Three organizations to collaborate with:

· Agricultural Development Organization (local NGO): They train the farmers on seed storage, multiplication, sharing, and quality; build community seed banks and support the ongoing construction of other community seed banks.

· HAVOYOCO (local NGO): Works and supports to building community seed banks in Somaliland.

· Nugaal and Buroa Universities: Support the training of farmers and how to make their own seed bank.

Activities that could be organized together: awareness training of farmers and mobilization working together; train local farmers to establish a community seed bank in a simple way; promoting how to collect and store seeds.

Expected benefits: Group of farmers are working and producing different varieties of crop to be used as seed banks; minimize the cost that their spent to buying for seeds; short time to obtain seeds that they needed to cultivate; promoting and producing different crops to be used for the seed bank.

Solomon Swaka Kamilo, South Sudan

Organizations to collaborate:

· World Vision South Sudan: Training farmers in seed multiplication and linking farmers to buyers. Adaptive trial sites for improving local seeds.

· VSF-G and AAH-I: Construction of community seed bank in 5 counties. Training of the groups in seed multiplication.

Activities that could be organized together: Organizing meetings and mobilization of the farmers; training of the groups on community seed bank establishment; collection of the seeds to the community seed bank, and seed maintenance.

Expected benefits: Monitoring of the activities for community seed bank; construction of community seed bank; building the capacity of the groups for community seed bank; financial support to the community seed banks to buy containers for seed storage.

Yahia Eldie, Sudan

Three organizations to collaborate with:

· Ministry of Agriculture throughout its departments like agricultural services, seed administration, El Fasher Research Station, given their responsibility in seed production and certification for providing good quality seed to farmers.

· Ministry of Higher Education within their international work in breeding and seed research for new varieties that are suitable for prevailing conditions considering farmer needs.

· NGOs include international and national organizations working in the agricultural sectors and they could provide financial support for researchers for the development of required genetic materials.
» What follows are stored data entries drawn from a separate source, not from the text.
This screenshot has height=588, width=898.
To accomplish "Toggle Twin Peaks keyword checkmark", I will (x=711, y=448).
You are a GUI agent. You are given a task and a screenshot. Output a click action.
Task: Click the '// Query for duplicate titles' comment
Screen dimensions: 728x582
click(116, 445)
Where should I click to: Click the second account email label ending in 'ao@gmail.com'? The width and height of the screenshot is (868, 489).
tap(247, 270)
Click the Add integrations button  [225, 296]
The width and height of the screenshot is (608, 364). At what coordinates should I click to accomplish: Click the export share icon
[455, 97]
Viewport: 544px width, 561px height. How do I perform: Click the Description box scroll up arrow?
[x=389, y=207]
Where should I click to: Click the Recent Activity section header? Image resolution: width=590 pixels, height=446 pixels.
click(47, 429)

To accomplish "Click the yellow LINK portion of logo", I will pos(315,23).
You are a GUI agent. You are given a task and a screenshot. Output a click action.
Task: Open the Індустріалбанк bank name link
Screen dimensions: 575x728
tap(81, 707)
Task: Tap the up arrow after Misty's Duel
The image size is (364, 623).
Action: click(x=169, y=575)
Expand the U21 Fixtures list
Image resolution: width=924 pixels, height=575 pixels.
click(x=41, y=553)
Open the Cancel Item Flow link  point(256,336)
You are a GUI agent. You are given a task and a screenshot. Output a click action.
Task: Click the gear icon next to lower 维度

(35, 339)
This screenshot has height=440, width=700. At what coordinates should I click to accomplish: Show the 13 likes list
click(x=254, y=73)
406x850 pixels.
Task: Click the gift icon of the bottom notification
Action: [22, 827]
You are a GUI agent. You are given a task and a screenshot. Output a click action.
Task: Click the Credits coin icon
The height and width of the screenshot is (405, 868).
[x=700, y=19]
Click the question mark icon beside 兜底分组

Activities that could be organized together: We collectively could organize training and support for agricultural bodies or institutions as well as farmer communities to adopt the idea of engaging in collaborations and the formation of community seed banks.

Expected benefits: Safe time and money; enhance the farmers to aggregate into groups and make cooperative bodies; try to change farmers minds to participate in one way or another to reform our production systems; protect farmers’ rights.

Photo 1. Yahia Eldie presents his answers to the questions raised. Credit: Bioversity International/R. Vernooy


We acknowledge the support of the Food and Nutrition Security Resilience Programme (FNS-REPRO) South Sudan for the refresher training sessions. We thank Mustafe Abdillahi Abdi, ILSA project manager, Agricultural Development Organization (ADO), Burao, Somaliland, for feedback on the report.